§ **EXERCISE AIM**:
Would you retype, word for word, only the lines from the one holding "Expand the Measurement dropdown" through the final line of the entries below, without the pictures?

(Stored dataset items)
* * * * * * *

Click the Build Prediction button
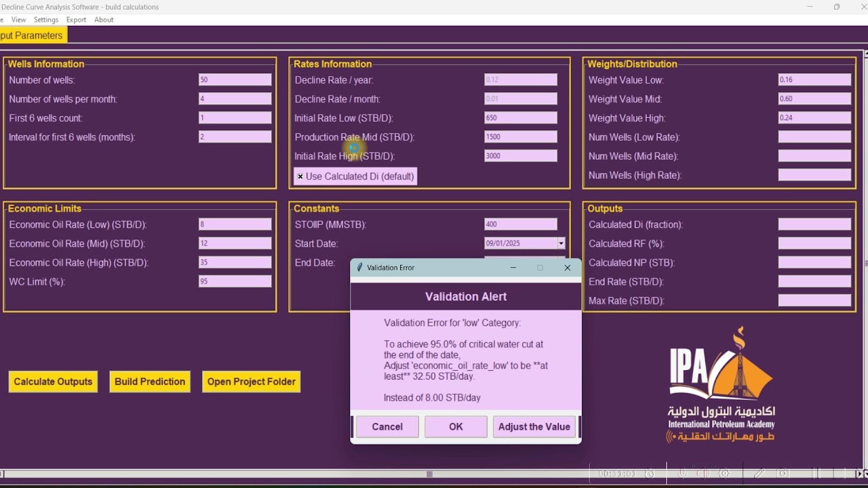This screenshot has height=488, width=868. tap(150, 382)
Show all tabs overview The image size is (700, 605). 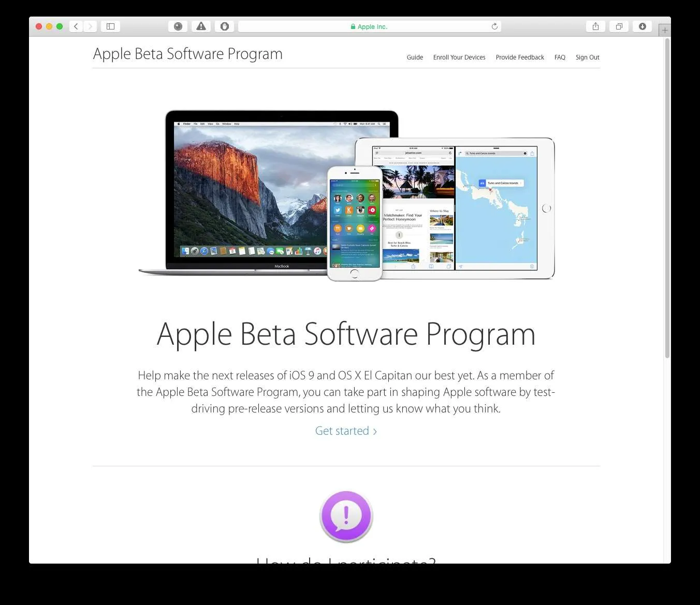(x=619, y=26)
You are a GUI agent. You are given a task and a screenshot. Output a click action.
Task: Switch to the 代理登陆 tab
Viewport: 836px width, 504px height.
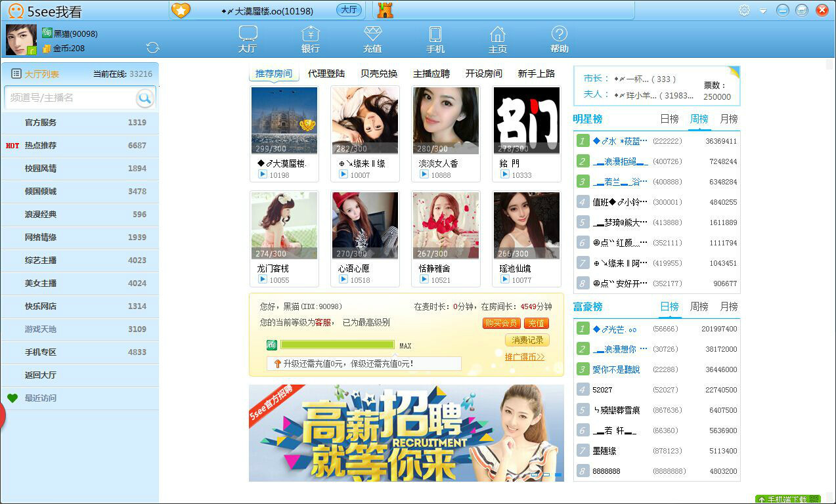coord(326,74)
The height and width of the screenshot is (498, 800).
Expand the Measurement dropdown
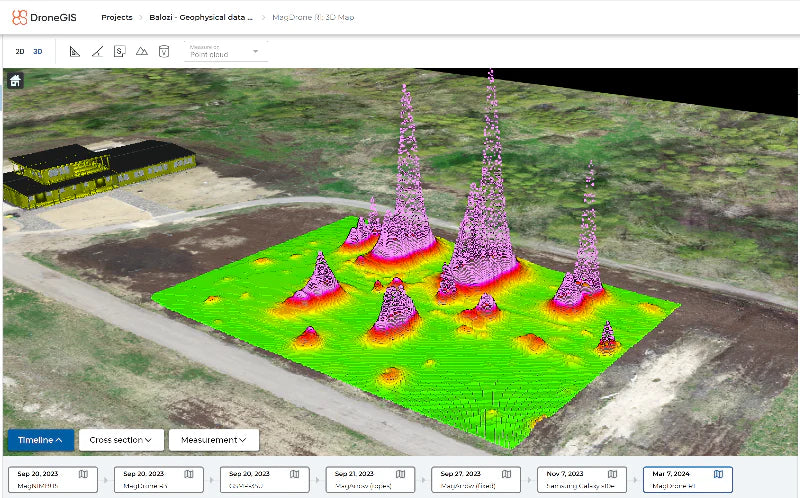pos(213,439)
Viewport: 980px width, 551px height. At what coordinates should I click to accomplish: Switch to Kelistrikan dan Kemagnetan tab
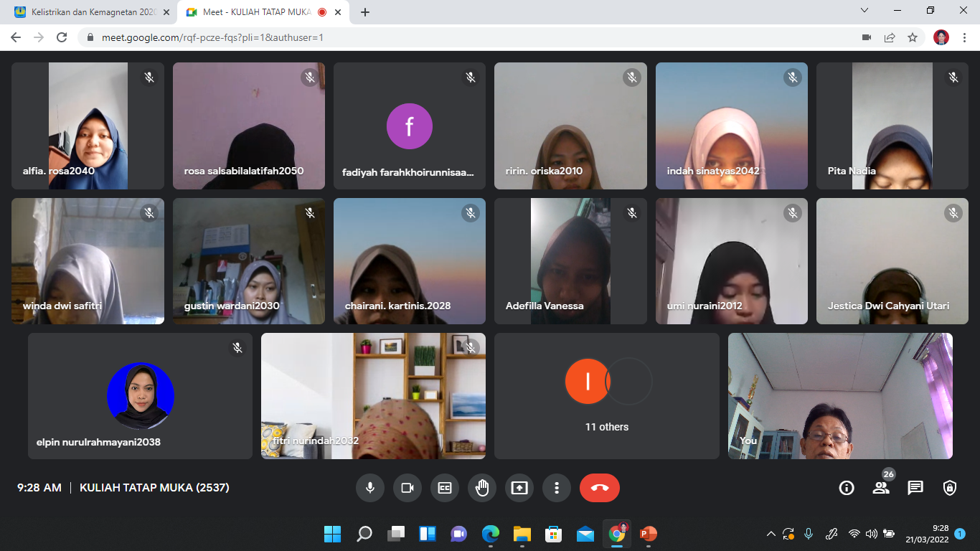pos(90,12)
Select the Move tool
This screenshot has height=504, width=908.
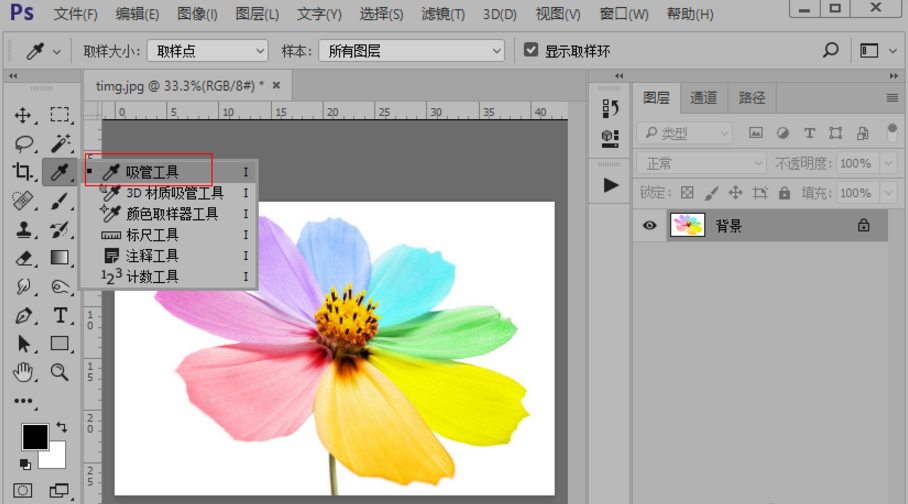[23, 115]
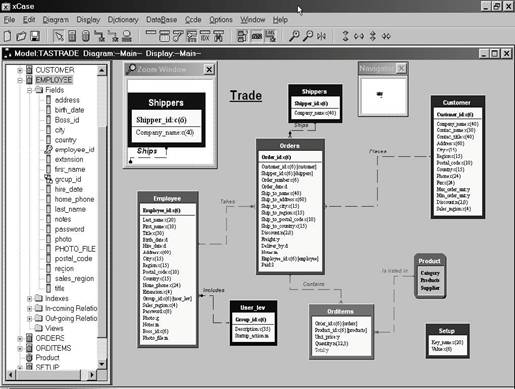Click the tree panel scroll-down arrow
Image resolution: width=515 pixels, height=389 pixels.
(x=102, y=364)
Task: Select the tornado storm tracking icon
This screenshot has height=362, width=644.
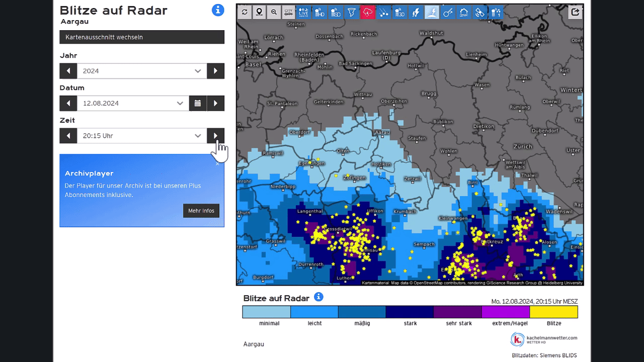Action: [351, 13]
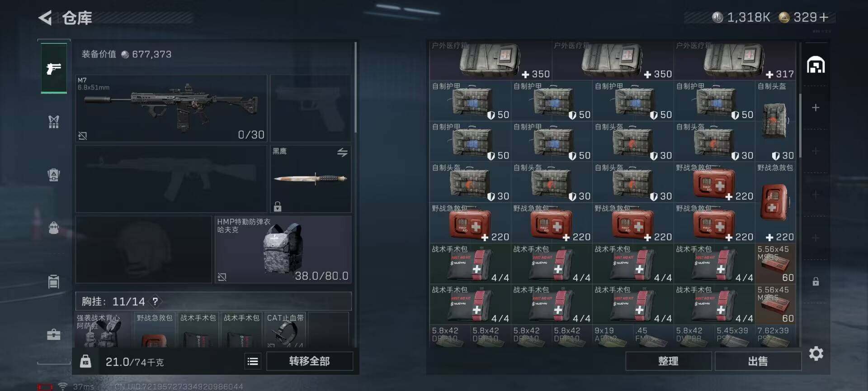This screenshot has height=391, width=868.
Task: Select the main stash home icon
Action: pos(816,65)
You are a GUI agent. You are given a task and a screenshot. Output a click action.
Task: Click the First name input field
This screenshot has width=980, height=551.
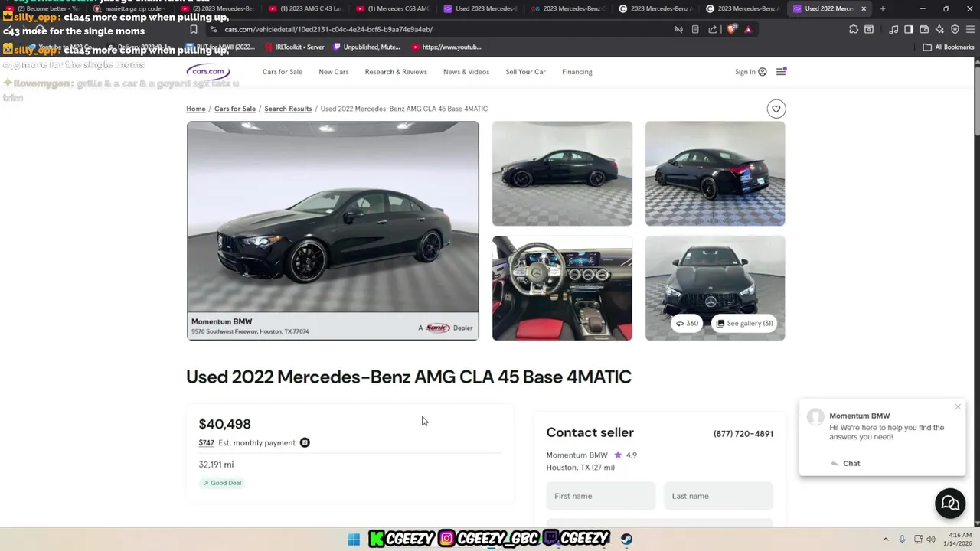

* * * * * * *

§ **WRITTEN ANSWER**:
Expand the Measurement dropdown
pos(213,439)
Viewport: 980px width, 551px height. At what coordinates should I click to accomplish: Switch to Kelistrikan dan Kemagnetan tab
pos(90,12)
Select the Move tool
This screenshot has height=504, width=908.
[23, 115]
Click the tree panel scroll-down arrow
Image resolution: width=515 pixels, height=389 pixels.
(x=102, y=364)
Task: Select the tornado storm tracking icon
This screenshot has height=362, width=644.
Action: [351, 13]
This screenshot has height=391, width=868.
Task: Select the main stash home icon
Action: pos(816,65)
You are a GUI agent. You are given a task and a screenshot. Output a click action.
Task: Click the First name input field
This screenshot has width=980, height=551.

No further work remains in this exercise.